**Task material:**
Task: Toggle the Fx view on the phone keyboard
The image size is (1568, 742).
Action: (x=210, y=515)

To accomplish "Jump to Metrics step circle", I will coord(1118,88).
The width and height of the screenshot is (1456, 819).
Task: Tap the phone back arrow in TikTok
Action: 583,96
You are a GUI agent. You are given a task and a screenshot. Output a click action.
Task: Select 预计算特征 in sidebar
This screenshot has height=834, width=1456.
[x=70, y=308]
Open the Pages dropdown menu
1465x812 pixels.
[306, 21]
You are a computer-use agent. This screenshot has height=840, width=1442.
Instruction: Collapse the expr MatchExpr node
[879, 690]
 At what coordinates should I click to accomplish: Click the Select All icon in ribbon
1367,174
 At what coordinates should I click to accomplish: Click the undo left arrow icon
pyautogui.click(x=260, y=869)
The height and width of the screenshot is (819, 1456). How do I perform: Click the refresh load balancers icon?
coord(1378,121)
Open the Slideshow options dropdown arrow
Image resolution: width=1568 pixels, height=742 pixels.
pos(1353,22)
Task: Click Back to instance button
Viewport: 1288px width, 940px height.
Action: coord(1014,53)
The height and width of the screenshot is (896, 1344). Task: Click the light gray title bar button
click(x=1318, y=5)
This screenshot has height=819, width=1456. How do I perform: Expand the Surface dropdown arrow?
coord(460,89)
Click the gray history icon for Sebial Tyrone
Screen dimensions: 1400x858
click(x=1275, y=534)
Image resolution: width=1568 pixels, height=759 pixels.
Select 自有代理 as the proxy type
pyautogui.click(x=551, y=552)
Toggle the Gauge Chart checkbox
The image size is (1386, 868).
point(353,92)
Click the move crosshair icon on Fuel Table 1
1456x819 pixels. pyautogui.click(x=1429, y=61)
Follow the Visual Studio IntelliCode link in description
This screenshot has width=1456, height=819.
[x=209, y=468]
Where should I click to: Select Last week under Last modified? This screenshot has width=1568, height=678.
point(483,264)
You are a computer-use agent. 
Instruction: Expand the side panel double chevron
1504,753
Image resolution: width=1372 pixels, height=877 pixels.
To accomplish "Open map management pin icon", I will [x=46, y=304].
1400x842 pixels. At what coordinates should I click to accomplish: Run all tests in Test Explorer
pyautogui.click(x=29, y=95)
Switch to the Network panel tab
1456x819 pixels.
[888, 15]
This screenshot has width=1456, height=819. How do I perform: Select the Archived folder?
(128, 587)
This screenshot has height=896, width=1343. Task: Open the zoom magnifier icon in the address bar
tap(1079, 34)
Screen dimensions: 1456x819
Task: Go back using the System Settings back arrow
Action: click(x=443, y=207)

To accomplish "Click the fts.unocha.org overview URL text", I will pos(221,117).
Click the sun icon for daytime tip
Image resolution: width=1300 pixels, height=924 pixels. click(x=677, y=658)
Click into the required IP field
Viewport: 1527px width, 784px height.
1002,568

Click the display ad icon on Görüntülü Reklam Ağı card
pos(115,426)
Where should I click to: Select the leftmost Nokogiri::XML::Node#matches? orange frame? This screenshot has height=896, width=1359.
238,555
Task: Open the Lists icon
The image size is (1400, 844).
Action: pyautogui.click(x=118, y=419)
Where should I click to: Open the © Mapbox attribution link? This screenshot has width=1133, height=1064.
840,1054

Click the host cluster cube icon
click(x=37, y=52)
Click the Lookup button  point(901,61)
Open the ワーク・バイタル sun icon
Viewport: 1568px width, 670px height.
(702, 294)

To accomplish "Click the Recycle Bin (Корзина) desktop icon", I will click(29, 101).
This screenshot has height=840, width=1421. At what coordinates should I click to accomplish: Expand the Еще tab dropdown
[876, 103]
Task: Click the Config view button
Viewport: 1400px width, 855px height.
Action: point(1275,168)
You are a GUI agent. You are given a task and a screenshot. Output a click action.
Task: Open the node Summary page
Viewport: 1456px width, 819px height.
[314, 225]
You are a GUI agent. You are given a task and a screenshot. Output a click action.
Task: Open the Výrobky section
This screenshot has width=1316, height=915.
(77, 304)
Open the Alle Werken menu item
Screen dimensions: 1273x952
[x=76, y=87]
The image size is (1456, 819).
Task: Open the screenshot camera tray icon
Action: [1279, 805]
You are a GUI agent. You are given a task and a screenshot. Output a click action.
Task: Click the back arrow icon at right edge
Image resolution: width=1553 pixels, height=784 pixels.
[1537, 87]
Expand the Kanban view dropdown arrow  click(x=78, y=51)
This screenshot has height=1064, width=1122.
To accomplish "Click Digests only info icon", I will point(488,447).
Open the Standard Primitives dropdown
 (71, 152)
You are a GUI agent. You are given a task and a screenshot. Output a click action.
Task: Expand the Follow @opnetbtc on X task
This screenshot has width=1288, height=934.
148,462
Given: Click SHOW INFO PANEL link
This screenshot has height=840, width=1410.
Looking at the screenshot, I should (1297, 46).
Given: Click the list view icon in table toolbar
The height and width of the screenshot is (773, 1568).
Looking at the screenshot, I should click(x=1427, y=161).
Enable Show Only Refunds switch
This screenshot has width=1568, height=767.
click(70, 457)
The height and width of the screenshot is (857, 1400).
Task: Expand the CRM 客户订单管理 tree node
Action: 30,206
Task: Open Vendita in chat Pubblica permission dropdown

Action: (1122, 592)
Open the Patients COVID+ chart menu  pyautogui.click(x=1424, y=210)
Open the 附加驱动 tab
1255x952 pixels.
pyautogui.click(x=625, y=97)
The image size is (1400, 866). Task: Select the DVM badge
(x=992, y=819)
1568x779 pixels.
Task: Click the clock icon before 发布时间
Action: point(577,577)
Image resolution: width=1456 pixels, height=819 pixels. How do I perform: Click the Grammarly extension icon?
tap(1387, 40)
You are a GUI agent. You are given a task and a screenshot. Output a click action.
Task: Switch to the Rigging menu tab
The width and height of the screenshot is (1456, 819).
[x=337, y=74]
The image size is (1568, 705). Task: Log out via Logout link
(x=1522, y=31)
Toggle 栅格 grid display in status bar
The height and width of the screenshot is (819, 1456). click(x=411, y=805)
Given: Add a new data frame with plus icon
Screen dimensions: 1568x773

**What is being asked:** Search the preceding listing for the word "Follow" and pull out every line that holds it.

**Expected answer:**
Follow the Visual Studio IntelliCode link in description
Task: Expand the Follow @opnetbtc on X task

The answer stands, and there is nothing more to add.